◆ TEXT PROVIDED:

Hi Folks, We had our first frost this past Saturday night. As warm as it has been, I was hoping we would
get a couple more weeks from the warm weather crops. The old saying “you can’t always get what
you want” is especially true in farming. I was, as frequently happens, taken by surprise by it, as it
wasn’t forecast until Saturday. I might have tried to cover a few crops, but by the time I learned of its
imminence, the workers had already gone home. Gone are the beans and the basil, the peppers and
eggplant, and the zucchini. The cold also blackened the leaves of the sweet potatoes, but that’s good
news, because now we have begun to dig them, and hopefully, soon so will you! So far the harvest looks
great, with good size and quality and overall yield. I pulled a few out of the ground last night and baked
them for dinner; they were quite yummy.

◆ ENTRIES SUPPLIED:
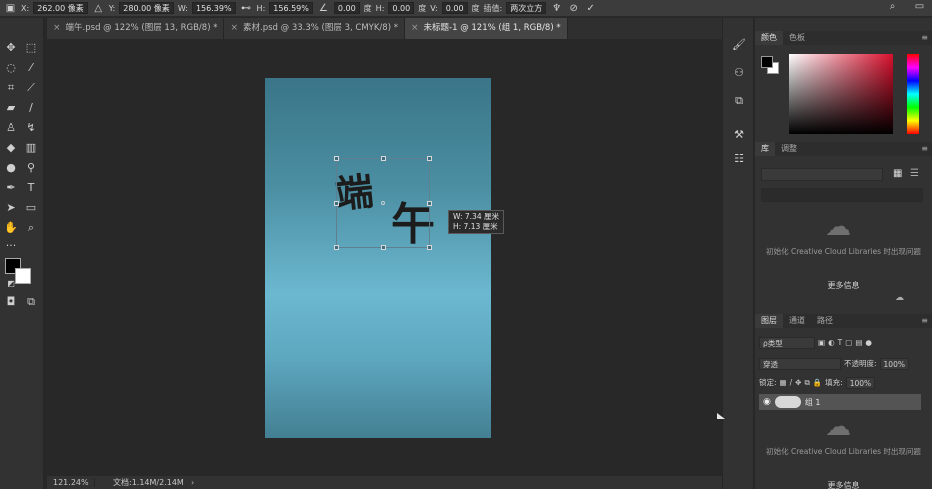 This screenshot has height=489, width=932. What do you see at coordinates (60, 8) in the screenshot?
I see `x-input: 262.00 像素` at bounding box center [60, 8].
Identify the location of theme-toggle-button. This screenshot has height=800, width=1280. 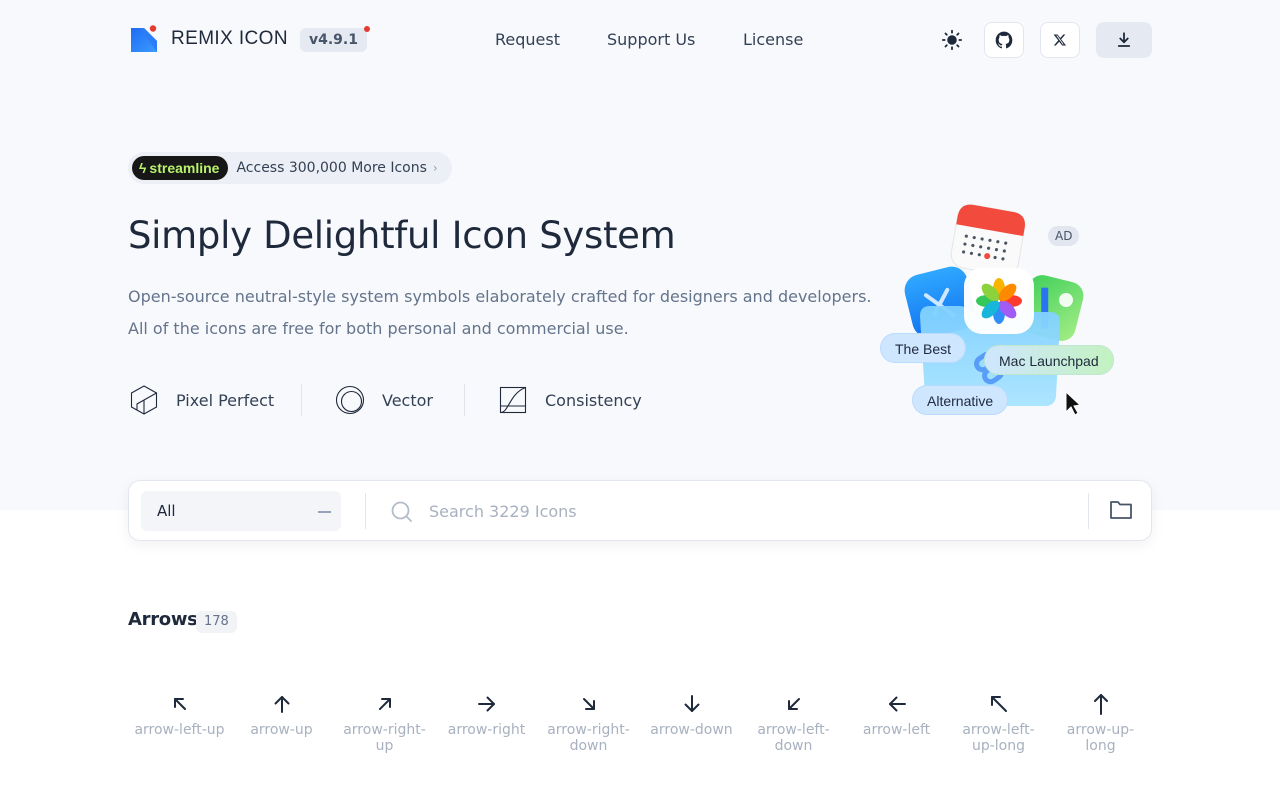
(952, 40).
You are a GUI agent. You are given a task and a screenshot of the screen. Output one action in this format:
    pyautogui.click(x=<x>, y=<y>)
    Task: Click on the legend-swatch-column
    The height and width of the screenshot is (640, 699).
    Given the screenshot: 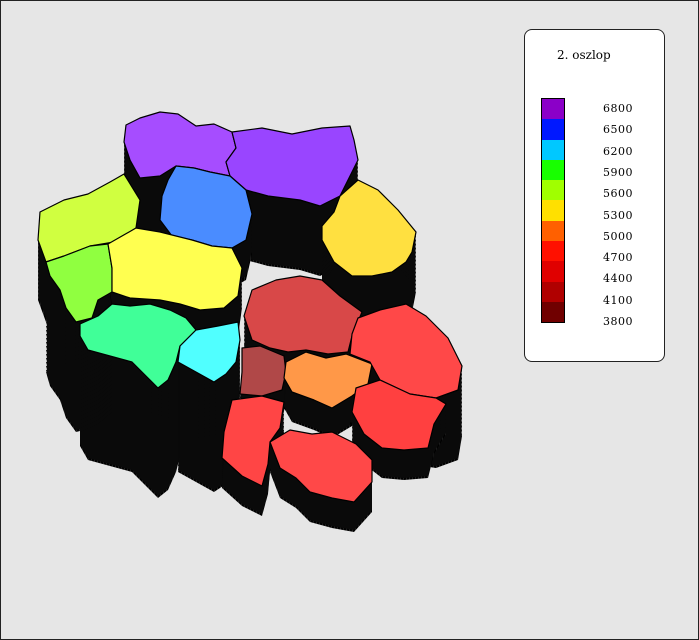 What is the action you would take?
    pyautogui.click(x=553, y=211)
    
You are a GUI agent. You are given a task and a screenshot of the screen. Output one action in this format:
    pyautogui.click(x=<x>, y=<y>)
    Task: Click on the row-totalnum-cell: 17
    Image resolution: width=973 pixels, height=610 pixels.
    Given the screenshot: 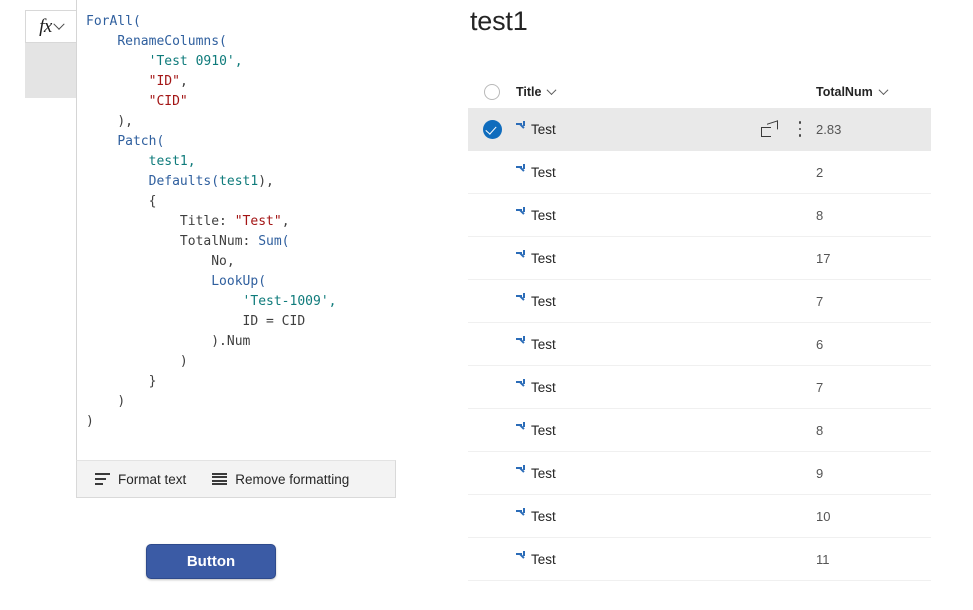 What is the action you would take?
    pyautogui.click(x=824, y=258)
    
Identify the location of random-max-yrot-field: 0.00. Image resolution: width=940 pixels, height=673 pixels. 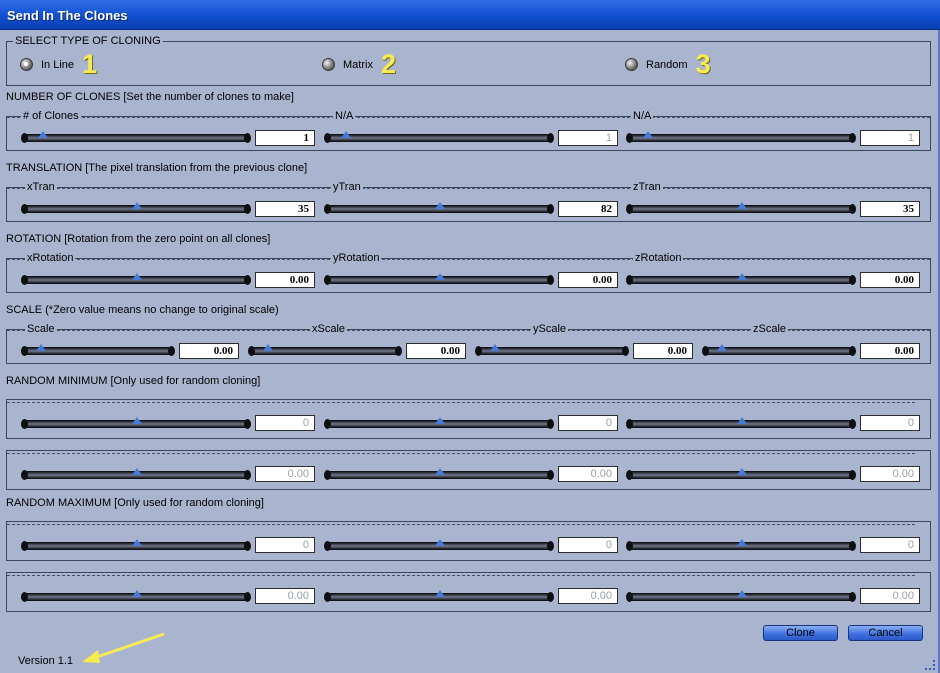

◆ PROBLEMS TO SOLVE:
1. Answer these about the text on the first frost:
(a) On what night did the first frost come?
(b) Which crops are gone because of it?
(c) What did the writer do with the sweet potatoes pulled last night?
2. Please copy the text on the first frost from "Hi Folks, We" up to and including "were quite yummy.".
The rows aren't needed for this.

◆ ANSWERS PROVIDED:
1.
(a) This past Saturday night.
(b) The beans, basil, peppers, eggplant and zucchini.
(c) Baked them for dinner.

2.
Hi Folks, We had our first frost this past Saturday night. As warm as it has been, I was hoping we would
get a couple more weeks from the warm weather crops. The old saying “you can’t always get what
you want” is especially true in farming. I was, as frequently happens, taken by surprise by it, as it
wasn’t forecast until Saturday. I might have tried to cover a few crops, but by the time I learned of its
imminence, the workers had already gone home. Gone are the beans and the basil, the peppers and
eggplant, and the zucchini. The cold also blackened the leaves of the sweet potatoes, but that’s good
news, because now we have begun to dig them, and hopefully, soon so will you! So far the harvest looks
great, with good size and quality and overall yield. I pulled a few out of the ground last night and baked
them for dinner; they were quite yummy.